Adare il passo è il Caffè San Marco di Trieste dove, a un tavolo in fondo a destra, siede Giorgio Voghera, circondato da «miti cugine anch’esse scrittrici di qualità, vecchi amici che non chiedono nulla, aspiranti scrittori che si afferrano alla vecchia gloria letteraria, giornalisti che ripetono ogni due o tre mesi le stesse domande su Trieste, qualche studioso che arriva da lontano forse fiutando come per un prossimo banchetto di inediti». Lì Voghera, assicuratore, figlio del matematico Guido, figura di spicco della comunità ebraica, «tiene il registro» delle piaghe di cui «Dio continua a coprire Giobbe». È il Caffè San Marco, situato in ottima posizione «per chi vuole sgranchirsi le gambe e fare un piccolo giro del mondo», il primo dei Microcosmi di Claudio Magris, viaggi in spazi circoscritti, che arrivano dopo l’ampio fluire di Danubio e si concludono sempre a Trieste, nel Giardino Pubblico che «subito dopo l’ingresso, è già una foresta scura». Lì, tra i busti, c’è la statua di Joyce col cappello in testa e il pince-nez: «And Trieste, ah Trieste ate my liver» scrive in Finnegan’s Wake perché, dice Magris, Trieste «è anche una città che rode il fegato, come l’irlanda, un grembo edipico intollerabile e indimenticabile, che fa balenare promesse di felicità per deluderle subito e induce alla fissazione di parlarne continuamente male ma di parlarne continuamente».
Non è un caso che la figura di Giorgio Voghera (19081999), autore de Il segreto, pubblicato con la firma di
Anonimo triestino nel 1961, compaia in Microcosmi (libro del 1997 con cui Claudio Magris vinse lo Strega), e anche, pur senza essere nominato esplicitamente, nell’ultimo libro di Magris, Tempo curvo a Krems (Garzanti), dove, in uno dei cinque racconti che compongono la raccolta, ha le sembianze di uno spaesato scrittore invitato a un premio dove è costretto a pesare la propria estraneità ai riti della società letteraria.

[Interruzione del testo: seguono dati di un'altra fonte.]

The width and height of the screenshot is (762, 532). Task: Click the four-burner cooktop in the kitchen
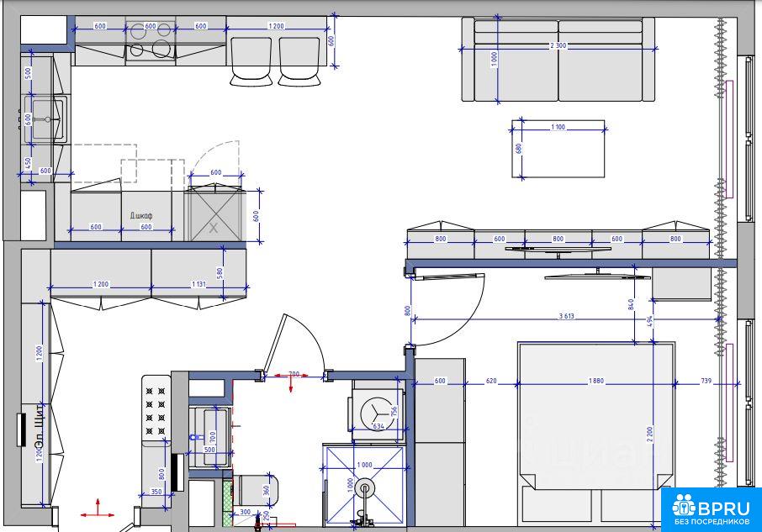click(x=150, y=40)
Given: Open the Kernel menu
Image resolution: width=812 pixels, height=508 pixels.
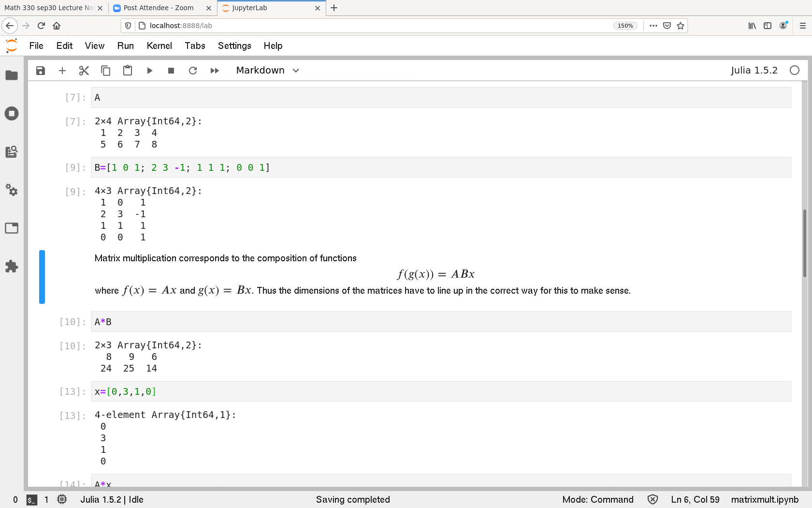Looking at the screenshot, I should click(159, 45).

I Microcosmi di Claudio Magris sono i luoghi da cui lo scrittore e la sua famiglia provengono, dove ha vissuto o trascorso le vacanze, dove si è formato, nella consapevolezza che «viaggiare, come raccontare — come vivere — è tralasciare. Un mero caso porta a una riva e perde un’altra». I borghi della Valcellina, vallata alpina «orrida e tenera» del Friuli-venezia Giulia (a Erto c’è Mauro Corona, al tempo solo «un grande scultore, forse non ancora del tutto consapevole di esserlo»); la laguna di Grado; i villaggi intorno al Monte Nevoso; i piccoli comuni della collina di Torino, città in cui lo scrittore ha studiato e insegnato; le isole croate di Cherso e Lussino; il villaggio di Antholz Mittertal, nella valle altoatesina di Anterselva: sono le tappe di questo viaggio su cui domina il mare con il suo respiro profondo, «grande blu nel quale i raggi del sole tremano e si flettono, lance che si spezzano nelle onde».

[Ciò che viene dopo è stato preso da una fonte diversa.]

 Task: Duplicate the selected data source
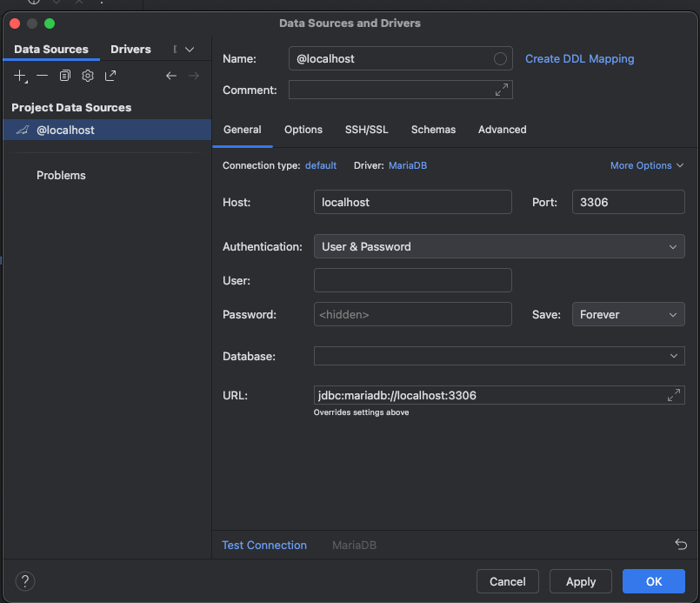[65, 77]
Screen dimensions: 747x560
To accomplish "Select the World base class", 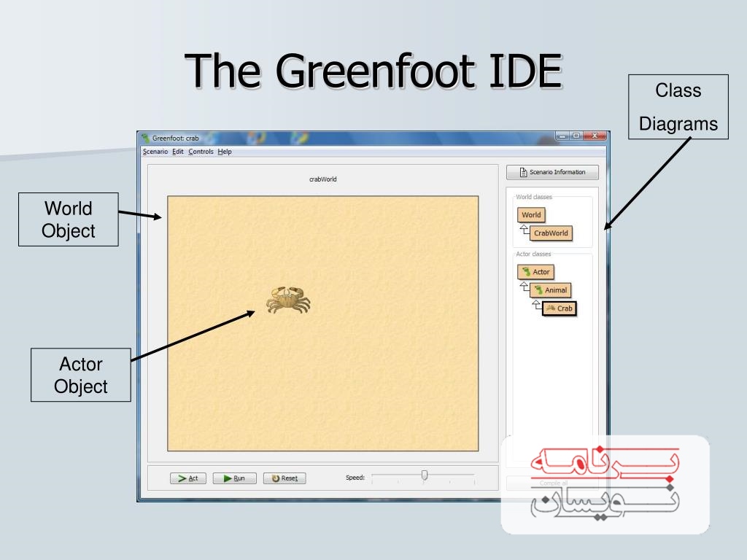I will click(x=531, y=215).
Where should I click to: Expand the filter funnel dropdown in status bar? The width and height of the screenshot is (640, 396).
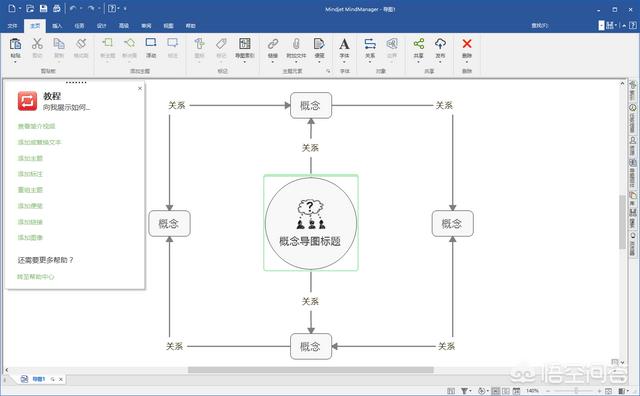pyautogui.click(x=466, y=391)
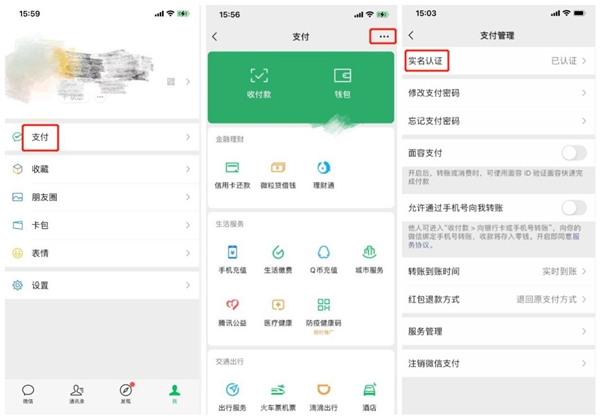The height and width of the screenshot is (419, 600).
Task: Switch to the 发现 discover tab
Action: (126, 394)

Un percorso geografico e interiore che popola i luoghi di personaggi noti (Umberto Saba, Italo Svevo, Scipio Slataper, con cui nasce la triestinità «che è insieme adolescenza, senilità e mancanza di sicura maturità», Vito Timmel, il «pittore nato a Vienna e venuto a completare la sua autodistruzione a Trieste», protagonista anche de La mostra, il maestro Biagio Marin, l’amico Stefano Jacomuzzi in cui convivevano «carità e disincanto, pietas errabonda e picaresca ironia»), ma anche di persone comuni, incontrate per caso e trafitte in un gesto, una ruga sul viso, uno sguardo.
Magris asseconda la sua passione per i destini marginali, irredenti rispetto alla «violenza» delle grandi narrazioni unificanti: un ritorno a sé stessi che è anche un tentativo di dilazionare l’irreversibilità del passare del tempo e che trova il suo culmine nella contemplazione estatica degli affreschi della chiesa del Sacro Cuore a Trieste, nel racconto finale «La volta».
C’è già tutto Magris in questo libro: lo scrittore delle grandi architetture romanzesche e quello delle piccole epifanie quotidiane, quando basta stare affacciati alla finestra (o al tavolino di un caffè) per raccontare la vita.